START SUPPLIED MATERIAL

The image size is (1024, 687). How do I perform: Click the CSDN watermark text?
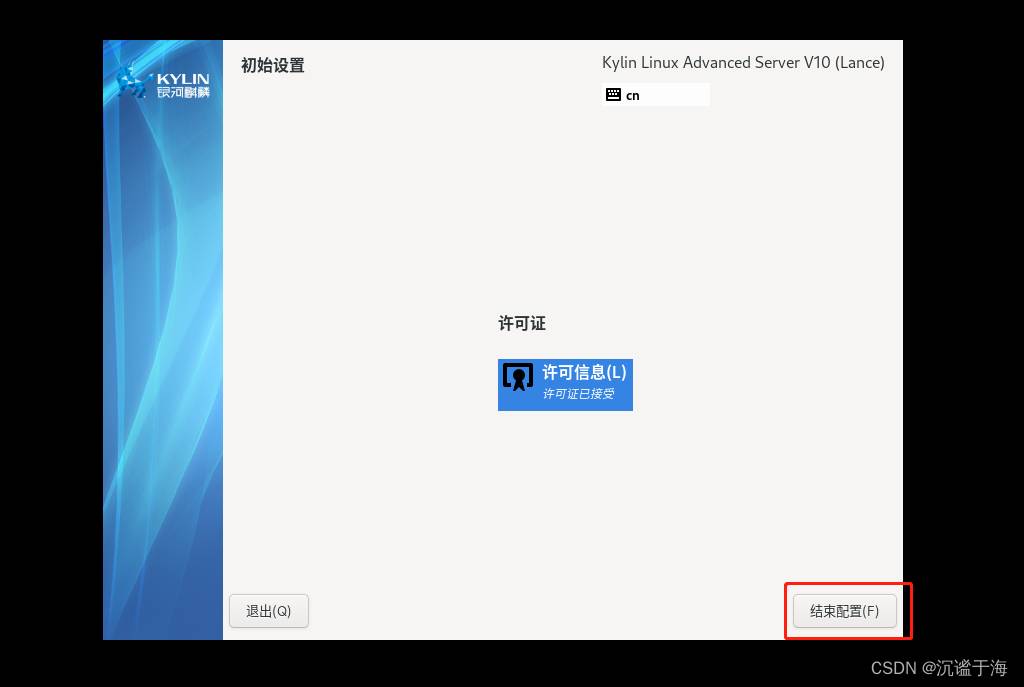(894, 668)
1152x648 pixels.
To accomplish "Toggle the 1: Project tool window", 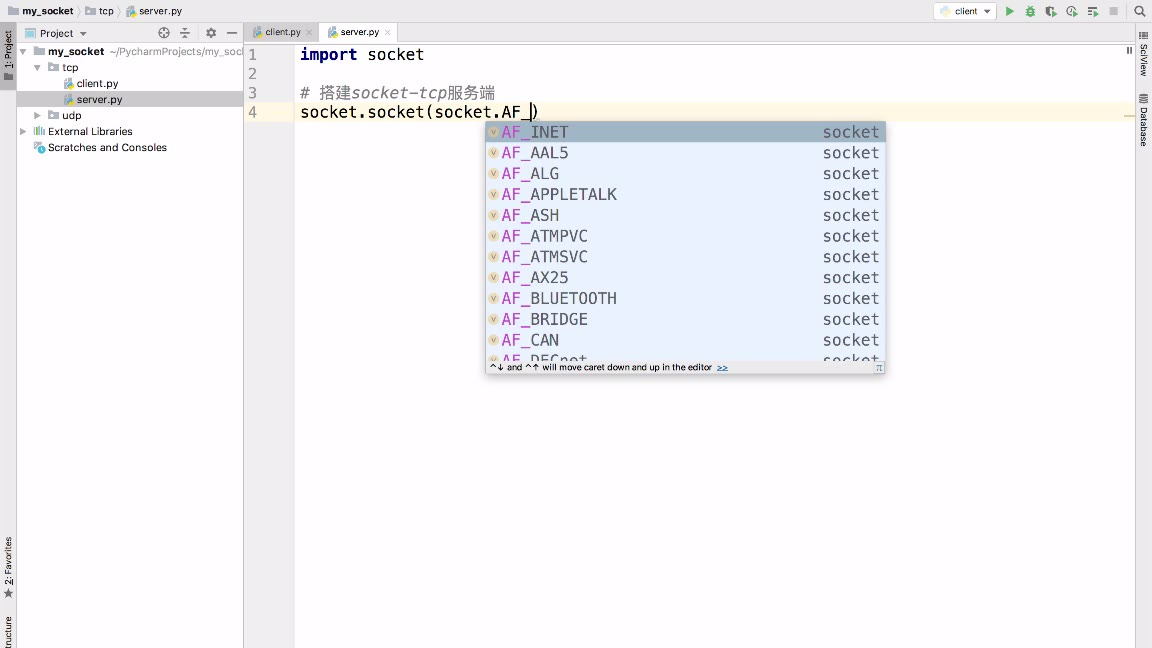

END SUPPLIED MATERIAL
START SUPPLIED MATERIAL

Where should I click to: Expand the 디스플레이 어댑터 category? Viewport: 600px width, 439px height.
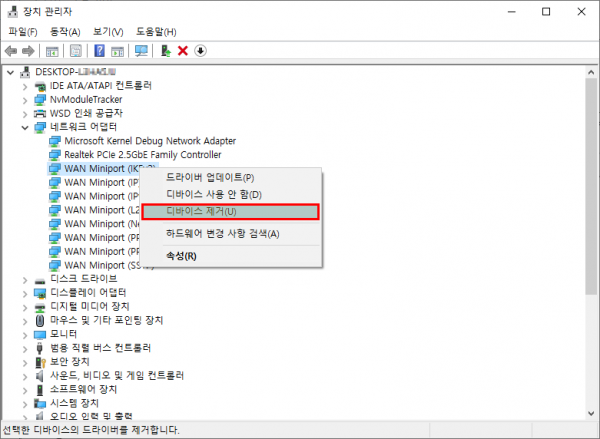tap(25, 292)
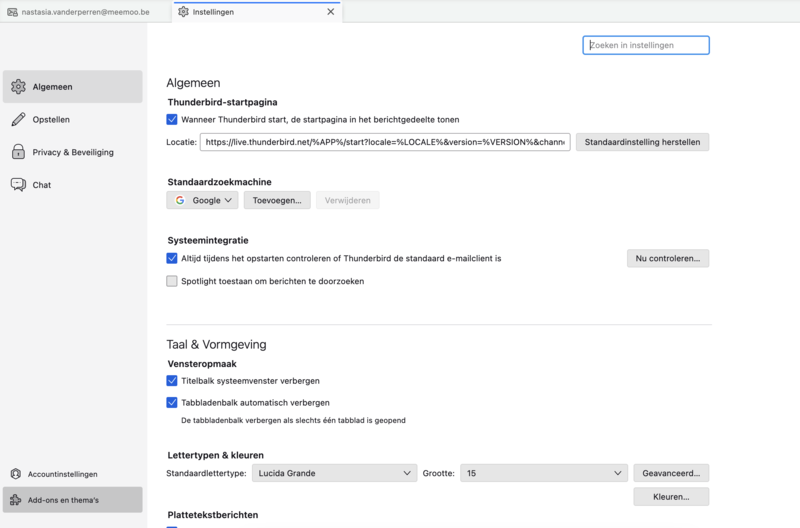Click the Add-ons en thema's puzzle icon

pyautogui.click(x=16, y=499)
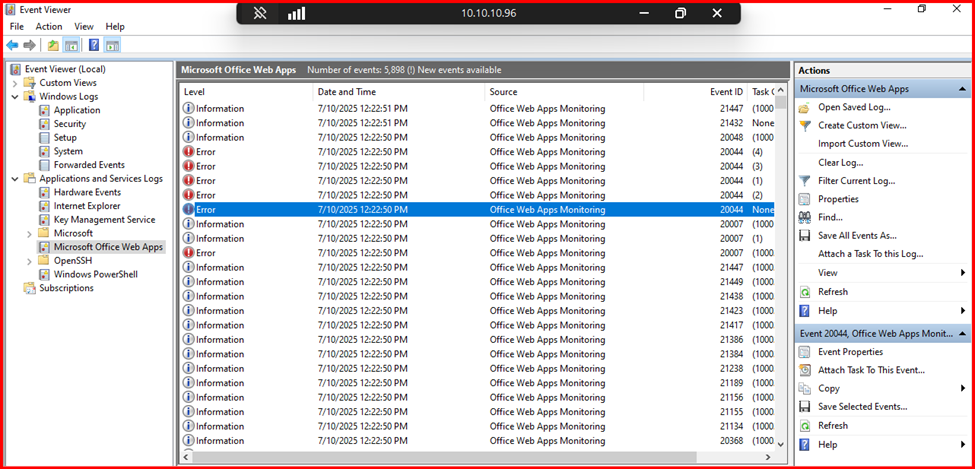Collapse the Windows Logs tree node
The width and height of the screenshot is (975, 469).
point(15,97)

END SUPPLIED MATERIAL

- [WORK ORDER] Look above for the line containing "The image size", then write out every line from there down to the line containing "the 1: Project", that line included, with no pictures.

- [ANSWER]
The image size is (1024, 687). How do I perform: Click the CSDN watermark text?
(894, 668)
1152x648 pixels.
To accomplish "Toggle the 1: Project tool window", 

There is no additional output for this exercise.